**Exercise**
Would you set down every entry again, exactly as written?

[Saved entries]
■ ■ ■ ■

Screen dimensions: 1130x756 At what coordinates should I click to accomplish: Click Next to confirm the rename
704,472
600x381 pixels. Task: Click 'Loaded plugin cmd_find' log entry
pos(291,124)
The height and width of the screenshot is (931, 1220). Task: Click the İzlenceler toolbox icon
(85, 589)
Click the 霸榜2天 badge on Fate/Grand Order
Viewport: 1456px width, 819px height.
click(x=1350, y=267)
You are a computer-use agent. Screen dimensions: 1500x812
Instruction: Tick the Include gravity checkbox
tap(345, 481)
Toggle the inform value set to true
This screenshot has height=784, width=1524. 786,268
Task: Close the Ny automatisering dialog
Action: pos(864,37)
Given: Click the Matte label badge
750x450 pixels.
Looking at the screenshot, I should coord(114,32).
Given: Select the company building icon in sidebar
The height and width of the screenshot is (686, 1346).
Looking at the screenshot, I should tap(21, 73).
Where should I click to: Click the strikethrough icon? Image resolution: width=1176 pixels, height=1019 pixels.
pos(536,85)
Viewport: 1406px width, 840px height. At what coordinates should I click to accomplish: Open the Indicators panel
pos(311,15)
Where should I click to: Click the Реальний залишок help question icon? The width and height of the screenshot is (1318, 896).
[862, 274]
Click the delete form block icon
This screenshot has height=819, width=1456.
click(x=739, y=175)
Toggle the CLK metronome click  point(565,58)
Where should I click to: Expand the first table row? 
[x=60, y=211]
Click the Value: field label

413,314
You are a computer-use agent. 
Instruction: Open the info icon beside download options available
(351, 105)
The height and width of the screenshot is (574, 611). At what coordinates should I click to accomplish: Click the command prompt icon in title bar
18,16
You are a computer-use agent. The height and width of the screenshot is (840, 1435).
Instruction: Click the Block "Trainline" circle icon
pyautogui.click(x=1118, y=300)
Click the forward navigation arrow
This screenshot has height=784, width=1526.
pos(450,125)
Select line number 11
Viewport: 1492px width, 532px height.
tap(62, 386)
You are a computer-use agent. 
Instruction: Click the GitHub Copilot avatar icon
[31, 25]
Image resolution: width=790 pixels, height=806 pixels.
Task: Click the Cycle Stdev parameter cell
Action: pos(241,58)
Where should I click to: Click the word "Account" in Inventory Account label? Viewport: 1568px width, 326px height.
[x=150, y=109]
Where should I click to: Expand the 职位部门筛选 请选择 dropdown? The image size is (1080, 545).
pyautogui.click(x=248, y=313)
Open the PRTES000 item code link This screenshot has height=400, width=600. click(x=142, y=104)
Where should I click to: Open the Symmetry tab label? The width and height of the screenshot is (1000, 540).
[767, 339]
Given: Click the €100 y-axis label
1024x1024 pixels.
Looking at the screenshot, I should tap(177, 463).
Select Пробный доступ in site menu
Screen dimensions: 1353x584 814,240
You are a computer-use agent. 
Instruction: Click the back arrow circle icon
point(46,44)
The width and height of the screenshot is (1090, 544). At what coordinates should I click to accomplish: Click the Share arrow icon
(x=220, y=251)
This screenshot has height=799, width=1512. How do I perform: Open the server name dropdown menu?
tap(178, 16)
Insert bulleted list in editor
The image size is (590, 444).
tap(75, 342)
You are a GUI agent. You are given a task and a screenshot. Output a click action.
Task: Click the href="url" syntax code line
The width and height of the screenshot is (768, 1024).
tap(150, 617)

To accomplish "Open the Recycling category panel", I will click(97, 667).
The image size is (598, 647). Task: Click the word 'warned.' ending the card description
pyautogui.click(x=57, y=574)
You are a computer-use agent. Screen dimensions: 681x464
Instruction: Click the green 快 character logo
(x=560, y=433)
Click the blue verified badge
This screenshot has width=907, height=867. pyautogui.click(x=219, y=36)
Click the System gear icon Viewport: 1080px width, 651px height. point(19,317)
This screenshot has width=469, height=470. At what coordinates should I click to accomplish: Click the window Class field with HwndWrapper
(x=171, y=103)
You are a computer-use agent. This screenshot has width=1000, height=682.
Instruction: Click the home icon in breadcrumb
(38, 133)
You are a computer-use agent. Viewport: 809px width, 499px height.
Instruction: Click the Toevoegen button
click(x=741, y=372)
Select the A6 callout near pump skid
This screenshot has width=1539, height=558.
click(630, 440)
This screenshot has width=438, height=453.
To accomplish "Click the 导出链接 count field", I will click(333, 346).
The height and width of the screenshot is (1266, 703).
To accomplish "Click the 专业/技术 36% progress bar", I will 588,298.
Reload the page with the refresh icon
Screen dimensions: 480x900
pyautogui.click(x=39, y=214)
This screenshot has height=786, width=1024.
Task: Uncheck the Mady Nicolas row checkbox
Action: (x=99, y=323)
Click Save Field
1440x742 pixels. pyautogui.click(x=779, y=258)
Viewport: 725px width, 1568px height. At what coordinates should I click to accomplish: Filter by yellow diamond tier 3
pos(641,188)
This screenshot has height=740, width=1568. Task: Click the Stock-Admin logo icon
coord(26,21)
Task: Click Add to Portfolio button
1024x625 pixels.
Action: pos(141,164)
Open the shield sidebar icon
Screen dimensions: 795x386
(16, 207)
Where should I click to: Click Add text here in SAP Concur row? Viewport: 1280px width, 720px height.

■ ■ ■ ■

**Answer for the task**
Screen dimensions: 1130x756 At what coordinates should I click to accomplish: Click Next to confirm the rename
704,472
600x381 pixels. Task: Click 'Loaded plugin cmd_find' log entry
pos(291,124)
The height and width of the screenshot is (931, 1220). Task: Click the İzlenceler toolbox icon
(85, 589)
Click the 霸榜2天 badge on Fate/Grand Order
Viewport: 1456px width, 819px height.
click(x=1350, y=267)
You are a computer-use agent. Screen dimensions: 1500x812
Instruction: Tick the Include gravity checkbox
tap(345, 481)
Toggle the inform value set to true
This screenshot has height=784, width=1524. 786,268
Task: Close the Ny automatisering dialog
Action: pos(864,37)
Given: Click the Matte label badge
750x450 pixels.
Looking at the screenshot, I should coord(114,32).
Given: Select the company building icon in sidebar
The height and width of the screenshot is (686, 1346).
Looking at the screenshot, I should tap(21, 73).
Where should I click to: Click the strikethrough icon? Image resolution: width=1176 pixels, height=1019 pixels.
pos(536,85)
Viewport: 1406px width, 840px height. At what coordinates should I click to accomplish: Open the Indicators panel
pos(311,15)
Where should I click to: Click the Реальний залишок help question icon? The width and height of the screenshot is (1318, 896).
[862, 274]
Click the delete form block icon
This screenshot has height=819, width=1456.
click(x=739, y=175)
Toggle the CLK metronome click  point(565,58)
Where should I click to: Expand the first table row? 
[x=60, y=211]
Click the Value: field label

413,314
You are a computer-use agent. 
Instruction: Open the info icon beside download options available
(351, 105)
The height and width of the screenshot is (574, 611). At what coordinates should I click to accomplish: Click the command prompt icon in title bar
18,16
You are a computer-use agent. The height and width of the screenshot is (840, 1435).
Instruction: Click the Block "Trainline" circle icon
pyautogui.click(x=1118, y=300)
Click the forward navigation arrow
This screenshot has height=784, width=1526.
pos(450,125)
Select line number 11
Viewport: 1492px width, 532px height.
tap(62, 386)
You are a computer-use agent. 
Instruction: Click the GitHub Copilot avatar icon
[31, 25]
Image resolution: width=790 pixels, height=806 pixels.
Task: Click the Cycle Stdev parameter cell
Action: pos(241,58)
Where should I click to: Click the word "Account" in Inventory Account label? Viewport: 1568px width, 326px height.
[x=150, y=109]
Where should I click to: Expand the 职位部门筛选 请选择 dropdown? The image size is (1080, 545).
pyautogui.click(x=248, y=313)
Open the PRTES000 item code link This screenshot has height=400, width=600. click(x=142, y=104)
Where should I click to: Open the Symmetry tab label? The width and height of the screenshot is (1000, 540).
[767, 339]
Given: Click the €100 y-axis label
1024x1024 pixels.
Looking at the screenshot, I should tap(177, 463).
Select Пробный доступ in site menu
Screen dimensions: 1353x584 814,240
You are a computer-use agent. 
Instruction: Click the back arrow circle icon
point(46,44)
The width and height of the screenshot is (1090, 544). At what coordinates should I click to accomplish: Click the Share arrow icon
(x=220, y=251)
This screenshot has height=799, width=1512. How do I perform: Open the server name dropdown menu?
tap(178, 16)
Insert bulleted list in editor
The image size is (590, 444).
tap(75, 342)
You are a GUI agent. You are given a task and a screenshot. Output a click action.
Task: Click the href="url" syntax code line
The width and height of the screenshot is (768, 1024).
tap(150, 617)

To accomplish "Open the Recycling category panel", I will click(97, 667).
The image size is (598, 647). Task: Click the word 'warned.' ending the card description
pyautogui.click(x=57, y=574)
You are a computer-use agent. Screen dimensions: 681x464
Instruction: Click the green 快 character logo
(x=560, y=433)
Click the blue verified badge
This screenshot has width=907, height=867. pyautogui.click(x=219, y=36)
Click the System gear icon Viewport: 1080px width, 651px height. point(19,317)
This screenshot has width=469, height=470. At what coordinates should I click to accomplish: Click the window Class field with HwndWrapper
(x=171, y=103)
You are a computer-use agent. This screenshot has width=1000, height=682.
Instruction: Click the home icon in breadcrumb
(38, 133)
You are a computer-use agent. Viewport: 809px width, 499px height.
Instruction: Click the Toevoegen button
click(x=741, y=372)
Select the A6 callout near pump skid
This screenshot has width=1539, height=558.
click(630, 440)
This screenshot has width=438, height=453.
To accomplish "Click the 导出链接 count field", I will click(333, 346).
The height and width of the screenshot is (1266, 703).
To accomplish "Click the 专业/技术 36% progress bar", I will 588,298.
Reload the page with the refresh icon
Screen dimensions: 480x900
pyautogui.click(x=39, y=214)
This screenshot has height=786, width=1024.
Task: Uncheck the Mady Nicolas row checkbox
Action: (x=99, y=323)
Click Save Field
1440x742 pixels. pyautogui.click(x=779, y=258)
Viewport: 725px width, 1568px height. At what coordinates should I click to accomplish: Filter by yellow diamond tier 3
pos(641,188)
This screenshot has height=740, width=1568. Task: Click the Stock-Admin logo icon
coord(26,21)
Task: Click Add to Portfolio button
1024x625 pixels.
Action: pos(141,164)
Open the shield sidebar icon
Screen dimensions: 795x386
(16, 207)
Where should I click to: Click Add text here in SAP Concur row? Viewport: 1280px width, 720px height.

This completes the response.